Please be sure to head over to FirstMotherForum.com and read Jane’s excellent post from Thursday, November 23, 2017.titled.,”Can mothers who lose their children to adoption be thankful?“
Thank you for writing all that you have, Robin.
I have an overwhelming urge to cry, reading it. My heart feels for you, as it does for my son who is also afraid to risk.
Genuine, heartfelt love to you Robin x.
Cherry,
Your words mean so much to me. More than you know. It’s a balm to my heart when someone else whose life has been so dramatically impacted by adoption gets it. And I know you get it.
I weep for all the losses. Not only the losses of our parents and sons and daughters but my loss of K, and who knows how many other lost loves, because we were too afraid to open our hearts. From all I know of him, K would have been up to the task of supporting me. He was one of the most unselfish people I’ve ever known.
Your writing has really helped me to get it. I always now think ‘how will that child feel about this?

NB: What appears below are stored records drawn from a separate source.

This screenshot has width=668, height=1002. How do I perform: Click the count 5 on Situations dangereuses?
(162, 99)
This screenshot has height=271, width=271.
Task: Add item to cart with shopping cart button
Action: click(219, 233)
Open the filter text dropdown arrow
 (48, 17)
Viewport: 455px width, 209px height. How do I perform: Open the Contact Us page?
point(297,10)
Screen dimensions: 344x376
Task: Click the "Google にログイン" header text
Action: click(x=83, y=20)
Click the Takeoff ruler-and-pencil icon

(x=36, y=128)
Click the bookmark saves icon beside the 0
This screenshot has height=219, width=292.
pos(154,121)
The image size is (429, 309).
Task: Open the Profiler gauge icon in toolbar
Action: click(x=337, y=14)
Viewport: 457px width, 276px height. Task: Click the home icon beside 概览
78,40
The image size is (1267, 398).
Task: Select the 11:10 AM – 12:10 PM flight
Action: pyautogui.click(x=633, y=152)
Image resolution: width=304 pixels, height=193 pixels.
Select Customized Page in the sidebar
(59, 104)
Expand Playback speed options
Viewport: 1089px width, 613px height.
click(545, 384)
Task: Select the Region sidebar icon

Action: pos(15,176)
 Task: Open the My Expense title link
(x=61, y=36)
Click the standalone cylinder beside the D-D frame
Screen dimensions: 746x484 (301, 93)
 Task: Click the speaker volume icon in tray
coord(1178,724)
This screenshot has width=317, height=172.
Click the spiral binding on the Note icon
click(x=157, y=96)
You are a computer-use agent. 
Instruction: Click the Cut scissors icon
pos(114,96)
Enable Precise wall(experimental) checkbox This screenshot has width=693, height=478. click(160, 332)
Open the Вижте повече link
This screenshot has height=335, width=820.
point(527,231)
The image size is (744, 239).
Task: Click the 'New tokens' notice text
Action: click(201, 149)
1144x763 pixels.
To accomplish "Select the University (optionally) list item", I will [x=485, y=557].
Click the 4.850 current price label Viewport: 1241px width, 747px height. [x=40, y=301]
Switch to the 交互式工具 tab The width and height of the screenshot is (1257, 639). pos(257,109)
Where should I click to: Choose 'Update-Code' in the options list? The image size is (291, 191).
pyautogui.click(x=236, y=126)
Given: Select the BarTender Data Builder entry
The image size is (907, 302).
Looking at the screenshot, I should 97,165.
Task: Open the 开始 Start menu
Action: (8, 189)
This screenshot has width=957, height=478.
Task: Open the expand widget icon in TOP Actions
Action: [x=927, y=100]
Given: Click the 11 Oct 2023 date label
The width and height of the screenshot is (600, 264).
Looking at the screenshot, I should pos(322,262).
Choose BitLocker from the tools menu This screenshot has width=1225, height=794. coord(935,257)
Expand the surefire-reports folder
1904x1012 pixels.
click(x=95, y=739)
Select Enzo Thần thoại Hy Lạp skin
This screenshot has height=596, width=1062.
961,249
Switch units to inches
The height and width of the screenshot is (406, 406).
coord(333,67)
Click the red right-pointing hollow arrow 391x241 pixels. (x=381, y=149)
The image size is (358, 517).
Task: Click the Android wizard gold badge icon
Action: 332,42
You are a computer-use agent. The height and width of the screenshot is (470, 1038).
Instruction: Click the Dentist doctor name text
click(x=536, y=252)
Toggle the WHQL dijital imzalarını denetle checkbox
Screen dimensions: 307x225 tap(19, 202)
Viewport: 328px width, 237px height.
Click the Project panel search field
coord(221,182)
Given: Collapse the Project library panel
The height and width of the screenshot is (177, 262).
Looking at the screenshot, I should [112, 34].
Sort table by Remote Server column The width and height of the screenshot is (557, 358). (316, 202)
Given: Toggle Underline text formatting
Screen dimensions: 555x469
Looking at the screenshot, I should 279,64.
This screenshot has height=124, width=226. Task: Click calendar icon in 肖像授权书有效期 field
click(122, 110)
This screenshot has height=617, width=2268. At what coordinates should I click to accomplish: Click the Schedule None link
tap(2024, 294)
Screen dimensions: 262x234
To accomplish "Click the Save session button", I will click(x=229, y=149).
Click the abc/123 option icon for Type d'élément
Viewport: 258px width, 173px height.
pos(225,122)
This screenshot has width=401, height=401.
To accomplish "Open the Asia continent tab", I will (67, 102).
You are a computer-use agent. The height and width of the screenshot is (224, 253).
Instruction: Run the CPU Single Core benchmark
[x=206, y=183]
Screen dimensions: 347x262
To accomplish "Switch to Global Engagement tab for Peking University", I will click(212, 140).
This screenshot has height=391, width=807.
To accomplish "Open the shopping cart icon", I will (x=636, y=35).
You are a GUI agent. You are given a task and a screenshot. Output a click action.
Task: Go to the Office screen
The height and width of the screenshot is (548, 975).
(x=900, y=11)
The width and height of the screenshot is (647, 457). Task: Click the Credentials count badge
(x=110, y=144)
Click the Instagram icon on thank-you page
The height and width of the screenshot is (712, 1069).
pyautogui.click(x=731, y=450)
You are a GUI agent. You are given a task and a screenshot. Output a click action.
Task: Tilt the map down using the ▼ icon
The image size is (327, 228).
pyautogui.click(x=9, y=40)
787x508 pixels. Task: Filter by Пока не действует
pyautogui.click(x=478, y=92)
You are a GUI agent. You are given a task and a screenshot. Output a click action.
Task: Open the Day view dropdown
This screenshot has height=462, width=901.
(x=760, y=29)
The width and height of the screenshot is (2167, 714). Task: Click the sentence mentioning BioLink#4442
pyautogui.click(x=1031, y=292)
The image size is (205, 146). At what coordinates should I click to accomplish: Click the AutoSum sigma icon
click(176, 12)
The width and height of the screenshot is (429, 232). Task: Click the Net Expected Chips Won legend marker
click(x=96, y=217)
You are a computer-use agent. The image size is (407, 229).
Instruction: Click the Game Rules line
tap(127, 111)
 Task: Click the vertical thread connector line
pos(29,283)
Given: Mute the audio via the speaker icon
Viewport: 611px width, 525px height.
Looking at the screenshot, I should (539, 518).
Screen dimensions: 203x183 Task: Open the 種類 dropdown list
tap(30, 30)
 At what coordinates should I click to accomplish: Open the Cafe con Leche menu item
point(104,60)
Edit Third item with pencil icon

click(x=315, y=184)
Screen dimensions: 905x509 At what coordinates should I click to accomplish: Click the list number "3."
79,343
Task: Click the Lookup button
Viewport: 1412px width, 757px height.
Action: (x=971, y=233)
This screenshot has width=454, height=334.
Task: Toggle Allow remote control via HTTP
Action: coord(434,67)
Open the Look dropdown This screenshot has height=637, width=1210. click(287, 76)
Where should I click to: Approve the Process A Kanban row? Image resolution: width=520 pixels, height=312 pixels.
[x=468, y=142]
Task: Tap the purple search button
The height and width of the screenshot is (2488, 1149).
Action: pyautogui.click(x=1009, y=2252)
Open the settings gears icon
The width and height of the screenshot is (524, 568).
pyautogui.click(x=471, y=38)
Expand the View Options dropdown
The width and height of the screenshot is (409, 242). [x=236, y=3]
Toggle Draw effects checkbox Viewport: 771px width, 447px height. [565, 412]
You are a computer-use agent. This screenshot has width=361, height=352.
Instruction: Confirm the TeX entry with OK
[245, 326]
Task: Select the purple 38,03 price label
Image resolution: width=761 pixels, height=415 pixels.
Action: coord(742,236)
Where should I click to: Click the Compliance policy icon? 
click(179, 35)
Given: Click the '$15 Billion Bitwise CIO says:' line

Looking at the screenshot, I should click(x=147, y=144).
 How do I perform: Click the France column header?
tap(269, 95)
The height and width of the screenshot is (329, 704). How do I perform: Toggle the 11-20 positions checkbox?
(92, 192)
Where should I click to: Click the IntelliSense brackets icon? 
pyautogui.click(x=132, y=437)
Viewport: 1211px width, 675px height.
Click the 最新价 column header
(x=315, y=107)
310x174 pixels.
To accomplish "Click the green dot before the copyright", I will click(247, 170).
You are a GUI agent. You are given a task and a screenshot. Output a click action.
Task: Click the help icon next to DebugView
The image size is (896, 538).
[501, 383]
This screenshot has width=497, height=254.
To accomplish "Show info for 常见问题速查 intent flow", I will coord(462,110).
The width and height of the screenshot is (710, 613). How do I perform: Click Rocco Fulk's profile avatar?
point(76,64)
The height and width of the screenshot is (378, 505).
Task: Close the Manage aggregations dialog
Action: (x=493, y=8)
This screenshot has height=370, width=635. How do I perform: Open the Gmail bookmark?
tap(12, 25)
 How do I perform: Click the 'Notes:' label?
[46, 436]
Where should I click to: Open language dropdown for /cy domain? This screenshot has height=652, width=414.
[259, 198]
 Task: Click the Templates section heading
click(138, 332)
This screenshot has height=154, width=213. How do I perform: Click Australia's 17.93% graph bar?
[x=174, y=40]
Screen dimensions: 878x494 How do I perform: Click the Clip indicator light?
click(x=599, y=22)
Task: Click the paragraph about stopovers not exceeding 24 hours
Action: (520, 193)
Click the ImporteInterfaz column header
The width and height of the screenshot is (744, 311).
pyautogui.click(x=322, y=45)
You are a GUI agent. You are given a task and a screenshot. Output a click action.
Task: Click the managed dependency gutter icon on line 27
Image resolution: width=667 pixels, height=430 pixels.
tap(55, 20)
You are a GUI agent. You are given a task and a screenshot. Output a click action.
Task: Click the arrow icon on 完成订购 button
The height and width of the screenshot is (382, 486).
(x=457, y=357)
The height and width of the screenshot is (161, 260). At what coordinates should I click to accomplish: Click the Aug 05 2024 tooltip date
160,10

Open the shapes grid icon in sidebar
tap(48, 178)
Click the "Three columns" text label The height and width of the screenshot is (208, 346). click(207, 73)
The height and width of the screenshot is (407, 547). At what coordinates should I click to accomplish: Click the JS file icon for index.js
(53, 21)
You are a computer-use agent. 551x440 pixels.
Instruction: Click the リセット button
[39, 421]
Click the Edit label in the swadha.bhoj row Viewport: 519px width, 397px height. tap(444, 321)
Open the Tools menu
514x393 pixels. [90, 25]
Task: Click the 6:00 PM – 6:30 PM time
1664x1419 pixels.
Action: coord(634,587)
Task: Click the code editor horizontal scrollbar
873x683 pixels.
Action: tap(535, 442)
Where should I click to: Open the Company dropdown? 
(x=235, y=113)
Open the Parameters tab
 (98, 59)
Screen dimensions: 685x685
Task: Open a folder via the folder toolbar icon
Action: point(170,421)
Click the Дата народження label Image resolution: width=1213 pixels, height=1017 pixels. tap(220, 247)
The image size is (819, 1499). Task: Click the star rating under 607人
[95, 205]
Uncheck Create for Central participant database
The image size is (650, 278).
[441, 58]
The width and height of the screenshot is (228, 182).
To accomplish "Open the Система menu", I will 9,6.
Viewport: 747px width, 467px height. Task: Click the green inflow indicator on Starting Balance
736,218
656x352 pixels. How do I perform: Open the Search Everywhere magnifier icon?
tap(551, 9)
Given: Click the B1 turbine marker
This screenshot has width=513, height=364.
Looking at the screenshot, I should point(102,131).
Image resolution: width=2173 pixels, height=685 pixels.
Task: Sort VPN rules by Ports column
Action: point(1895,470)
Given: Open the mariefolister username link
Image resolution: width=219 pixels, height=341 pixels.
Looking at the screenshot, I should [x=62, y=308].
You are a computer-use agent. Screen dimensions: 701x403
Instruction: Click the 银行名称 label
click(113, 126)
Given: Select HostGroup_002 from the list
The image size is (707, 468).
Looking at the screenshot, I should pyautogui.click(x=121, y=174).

How does that person experience this?’ whenever stories occur where somebody is separated from their family of origin, or their natural family is uknown to them.
While everyone else is getting out the champagne and blowing off the party poppers at pregnancies where the biological connection is regarded as irrelevant, I think of that child and how they will subsequently feel in the world and in themselves.
It has been your writing that has changed my way of thinking, and I’m so glad it has. It now informs how I respond to posts on social media, so hopefully your influence will travel even further in this respect.
Wow, Cherry! Thank you so much. Needless to say, this isn’t my day job, and when I get terribly busy I sometimes wonder if it is worth my time and energy to keep this blog going. It’s comments like yours that let me know it is all worthwhile. As I wrote in my profile bio, “If what she has to say can help even one person hurt by adoption, her own suffering will not have been in vain.”
Please feel free to link to any of my posts which you think might be relevant to what you are commenting about on social media.
I realize you have enormous pain in your life from losing your son to adoption, but I hope that reading AITFOA has at least somewhat of a positive effect on your experience. *Hugs*
Yes it does, thank you Robin. Both yours and Kellie’s writing has felt very important to me to read, for different reasons, and I’m really thankful to both of you for publishing it.